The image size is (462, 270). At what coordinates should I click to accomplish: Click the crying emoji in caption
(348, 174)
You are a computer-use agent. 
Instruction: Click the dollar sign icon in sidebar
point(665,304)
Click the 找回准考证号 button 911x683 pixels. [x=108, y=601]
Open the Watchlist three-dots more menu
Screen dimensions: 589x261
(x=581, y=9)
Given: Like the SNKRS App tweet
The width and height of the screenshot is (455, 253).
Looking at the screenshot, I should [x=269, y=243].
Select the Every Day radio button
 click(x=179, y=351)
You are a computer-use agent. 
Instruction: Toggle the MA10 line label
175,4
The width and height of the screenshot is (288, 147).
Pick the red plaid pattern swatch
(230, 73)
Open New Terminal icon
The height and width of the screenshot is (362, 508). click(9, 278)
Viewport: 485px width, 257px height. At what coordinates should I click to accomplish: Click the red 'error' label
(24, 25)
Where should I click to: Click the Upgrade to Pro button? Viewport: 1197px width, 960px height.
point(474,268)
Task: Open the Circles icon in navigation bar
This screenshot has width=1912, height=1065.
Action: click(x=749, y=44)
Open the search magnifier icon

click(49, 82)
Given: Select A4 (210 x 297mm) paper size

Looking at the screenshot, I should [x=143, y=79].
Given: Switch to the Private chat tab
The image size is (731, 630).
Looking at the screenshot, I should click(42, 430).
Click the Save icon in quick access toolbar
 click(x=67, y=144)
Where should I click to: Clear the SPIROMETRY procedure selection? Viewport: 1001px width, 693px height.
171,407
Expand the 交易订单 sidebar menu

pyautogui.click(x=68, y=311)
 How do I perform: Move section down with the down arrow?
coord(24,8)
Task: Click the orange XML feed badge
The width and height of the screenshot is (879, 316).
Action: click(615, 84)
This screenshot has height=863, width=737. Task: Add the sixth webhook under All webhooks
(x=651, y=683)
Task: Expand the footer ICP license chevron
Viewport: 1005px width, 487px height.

= = = = =

## TASK INSTRUCTIONS
Look above for the line holding "This screenshot has width=1912, height=1065.". Print it and every line after it, exactly, through the line holding "Task: Click the orange XML feed badge".

## EXERCISE ANSWER
This screenshot has width=1912, height=1065.
Action: click(x=749, y=44)
Open the search magnifier icon

click(49, 82)
Given: Select A4 (210 x 297mm) paper size

Looking at the screenshot, I should [x=143, y=79].
Given: Switch to the Private chat tab
The image size is (731, 630).
Looking at the screenshot, I should click(42, 430).
Click the Save icon in quick access toolbar
 click(x=67, y=144)
Where should I click to: Clear the SPIROMETRY procedure selection? Viewport: 1001px width, 693px height.
171,407
Expand the 交易订单 sidebar menu

pyautogui.click(x=68, y=311)
 How do I perform: Move section down with the down arrow?
coord(24,8)
Task: Click the orange XML feed badge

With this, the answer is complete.